Note: Despite the misleading reputation of Quentin Tarantino as an independent filmmaker, he does not really belong in this category because he doesn’t have final cut on his films. The obfuscation about his alleged independence can basically be ascribed to the bogus reputation of Sundance as an “independent” film festival when it is in fact a studio-run enterprise launched by a movie star (Robert Redford) in which “success” for an independent film is characteristically gauged by a studio contract which entails the loss of independence.
A few explanatory comments on the above conclusions:
The clearest evidence of (1) can be seen in the standardized form now given to trailers — specifically, to the final shot in all trailers that is accorded to the film’s basic credits (director, writer, cast, etc.), and which is flashed on the screen so rapidly that no human being could possibly register its contents. The purpose of these very brief shots is legal rather than humanist (in these terms, lawyers are perceived not as human beings but as functions, analogous to the functions of machines), which is another way of saying that it is routinely assumed that the identity of who wrote and directed a given film is of interest only to banks and not to human spectators.

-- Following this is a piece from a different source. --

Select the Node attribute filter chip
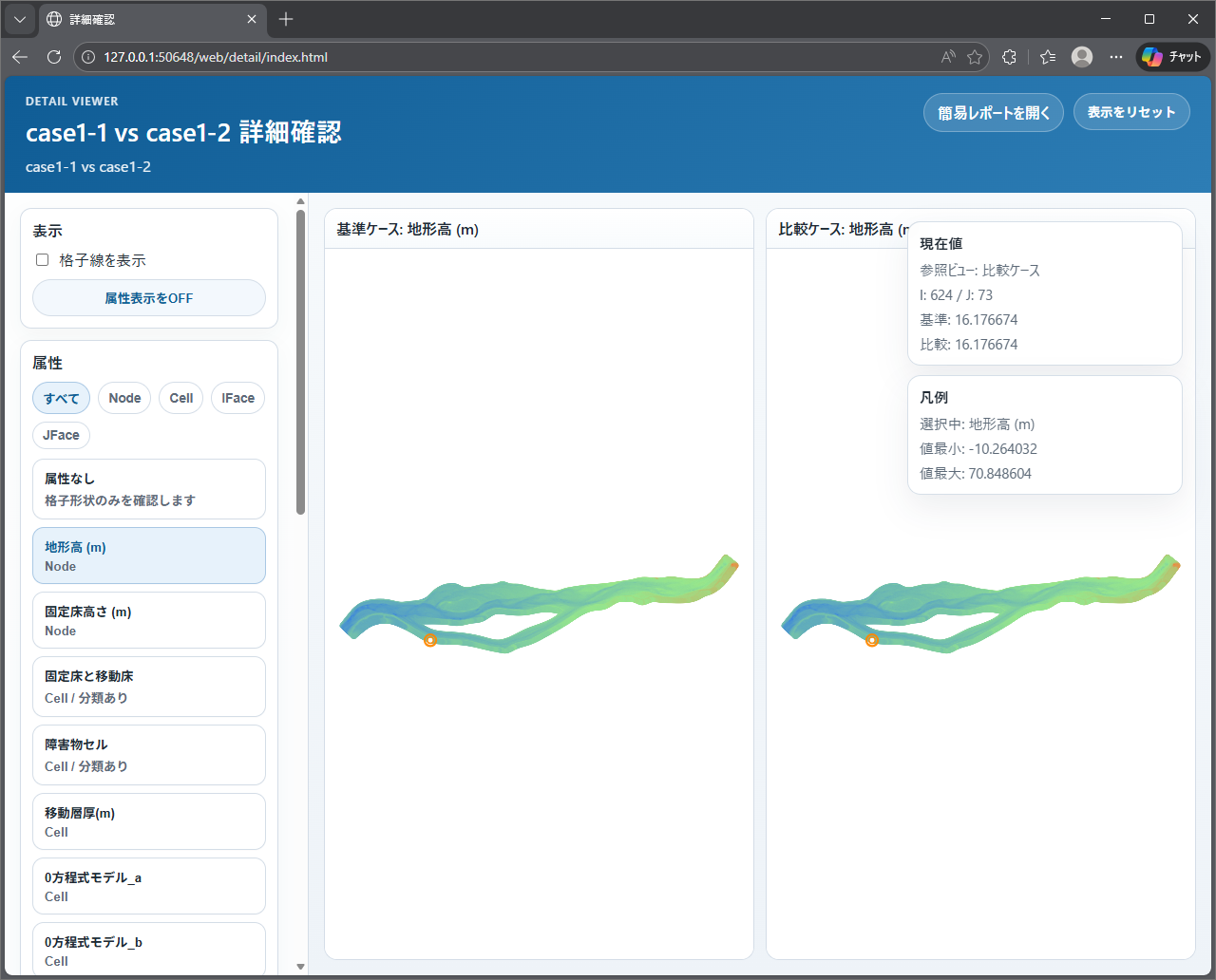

Another relevant factor: The United States may be the only nation on the planet that fosters an active dislike of art (or the arts) in general — a peculiar attitude that derives in part from a confusion of art with social class as well as a fear and distrust of pleasure that can be attributed to a puritanical tradition. This is undoubtedly why there is so little state support of the arts in the U.S.; significantly, the federal government gives more financial support to military marching bands than to all of the other arts combined.